_SHORT EXERCISE_
Copy out every line of the records below word for word, leaving out the pictures.

_INPUT_
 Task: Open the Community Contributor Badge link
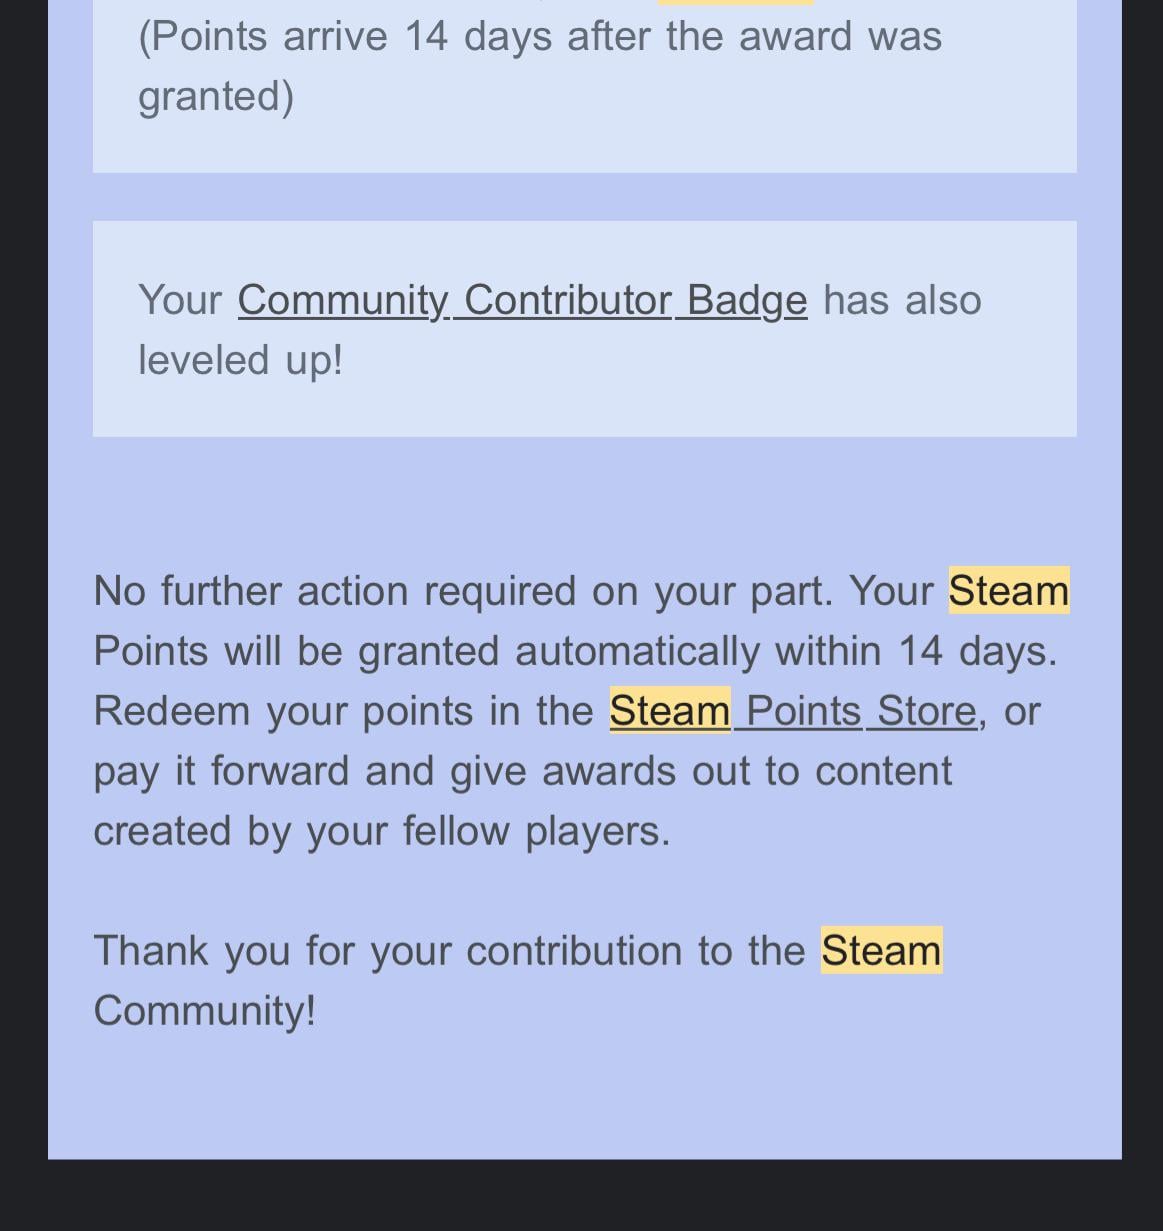point(521,300)
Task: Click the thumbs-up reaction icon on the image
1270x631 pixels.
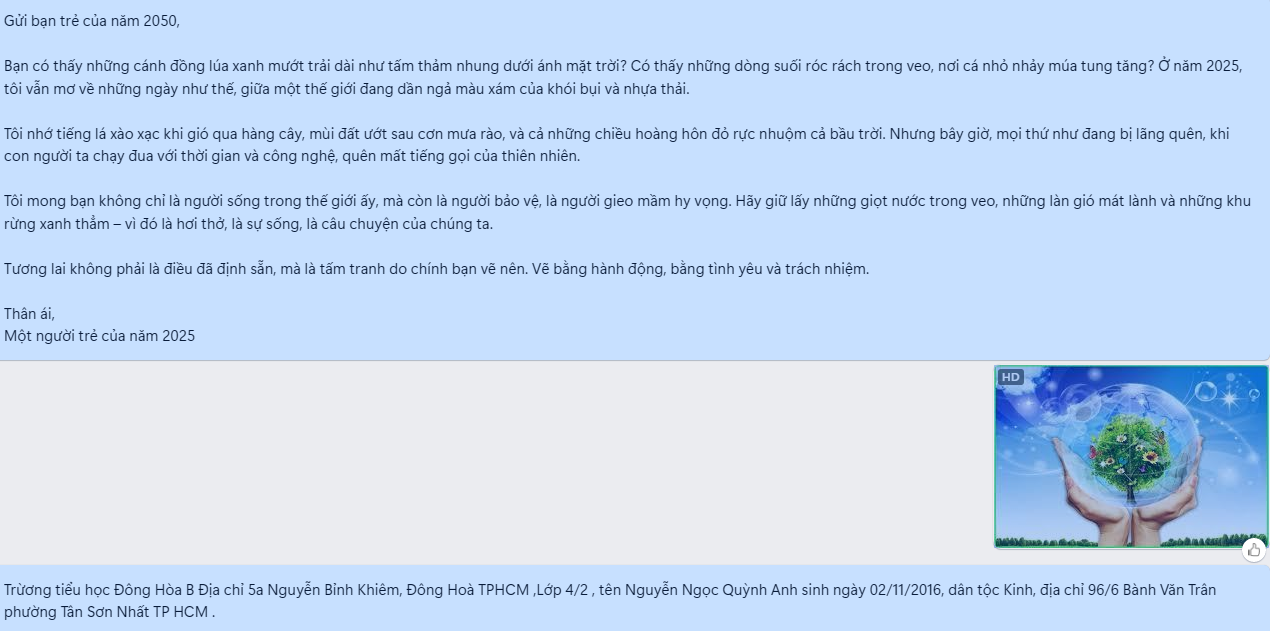Action: (1254, 550)
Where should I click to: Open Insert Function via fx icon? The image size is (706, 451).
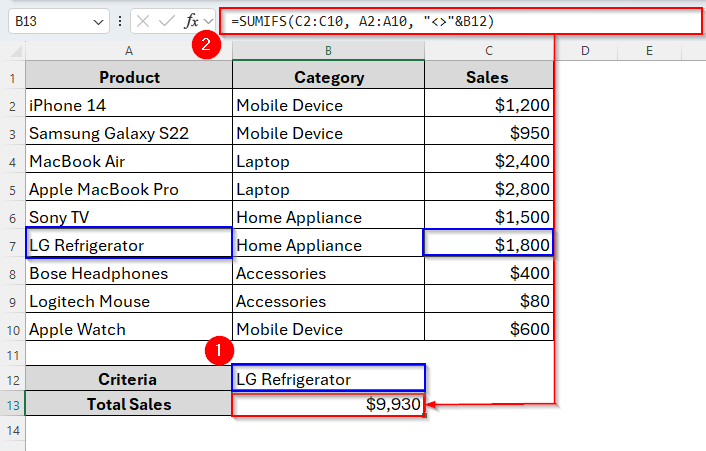[190, 20]
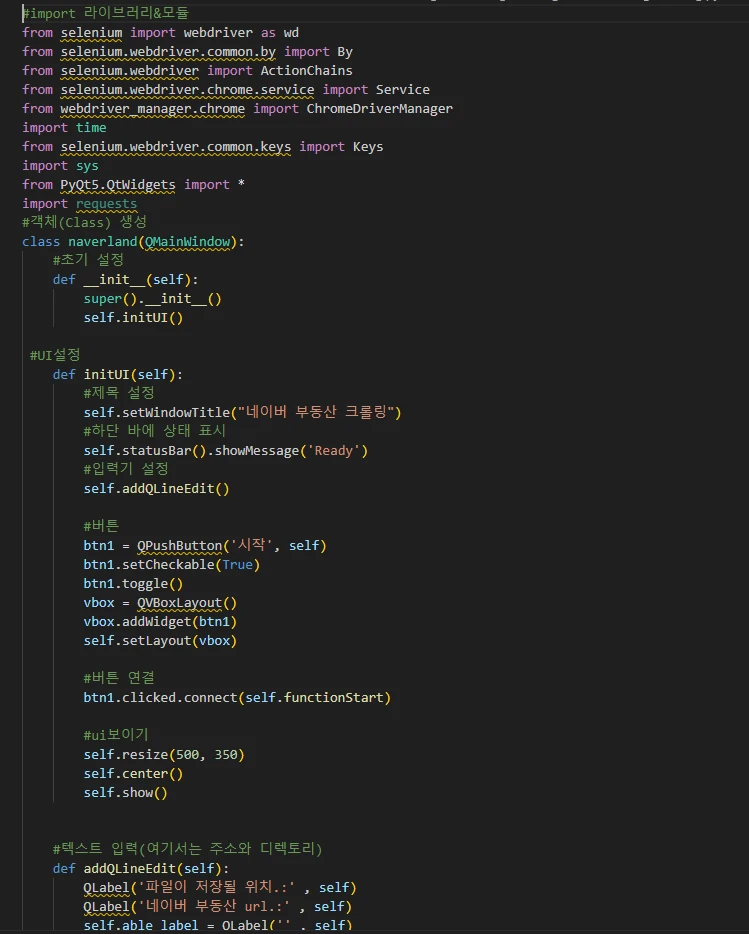Click the setWindowTitle method call
The width and height of the screenshot is (749, 934).
coord(171,412)
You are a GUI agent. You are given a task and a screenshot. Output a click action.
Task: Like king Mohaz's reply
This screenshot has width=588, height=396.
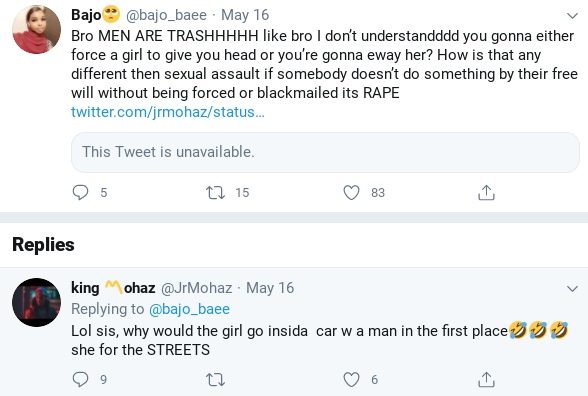tap(351, 380)
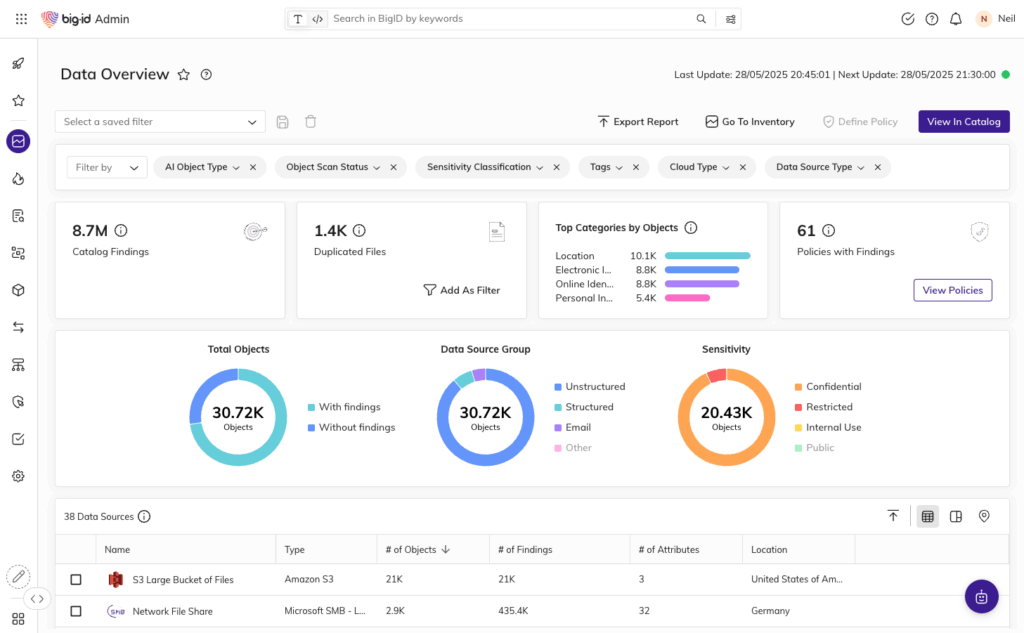
Task: Expand the Sensitivity Classification filter
Action: coord(485,168)
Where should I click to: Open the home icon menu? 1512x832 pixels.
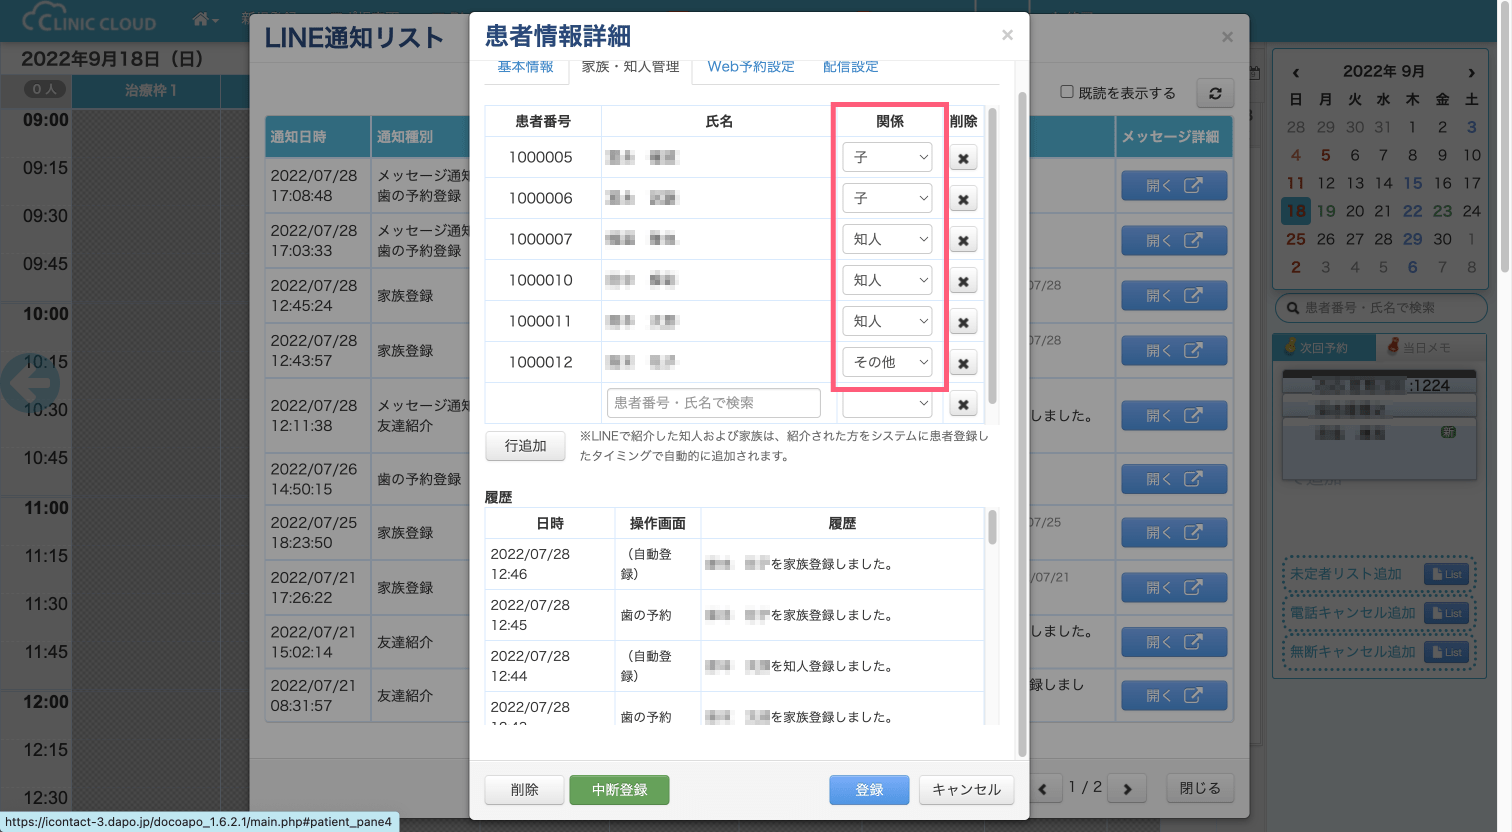[x=205, y=19]
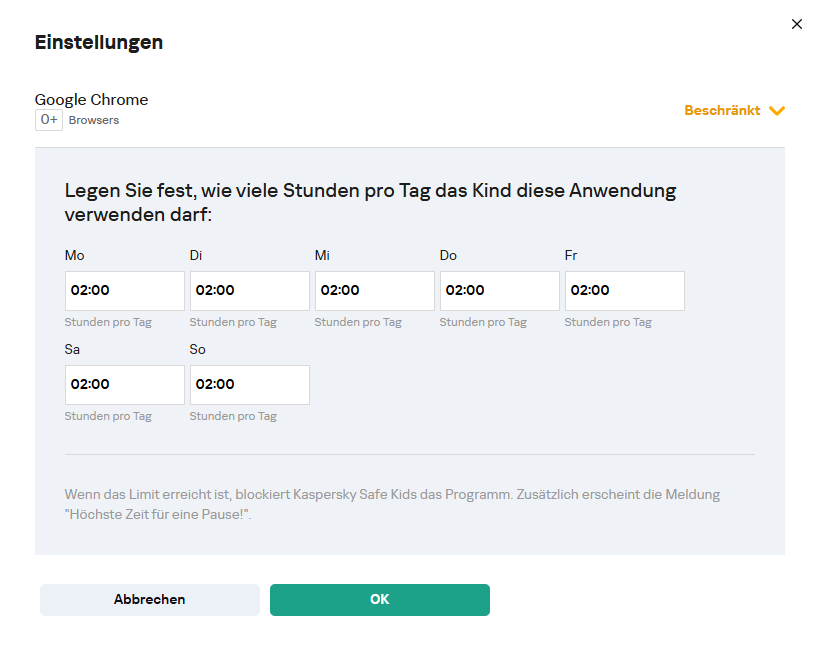Select the Friday (Fr) hours field

[625, 291]
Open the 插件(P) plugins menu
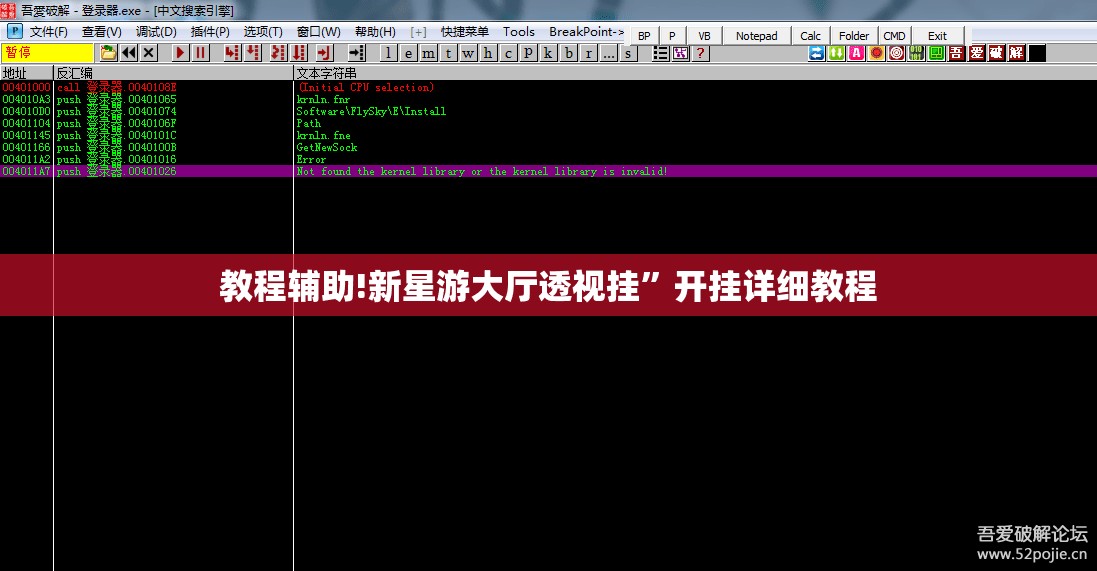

_CORRECT RESPONSE_
 Task: Open the Community Contributor Badge link
point(521,300)
Task: Click the thumbs-up reaction icon on the image
1270x631 pixels.
Action: (1254, 550)
Where should I click to: Open Insert Function via fx icon? The image size is (706, 451).
[190, 20]
Click the setWindowTitle method call
The width and height of the screenshot is (749, 934).
coord(171,412)
You are a GUI agent. You are given a task and a screenshot. Output a click action.
Task: Like king Mohaz's reply
This screenshot has width=588, height=396.
tap(351, 380)
Task: Expand the Sensitivity Classification filter
Action: coord(485,168)
Where should I click to: Open the home icon menu? 1512x832 pixels.
[x=205, y=19]
Select the Friday (Fr) hours field

[625, 291]
Open the 插件(P) plugins menu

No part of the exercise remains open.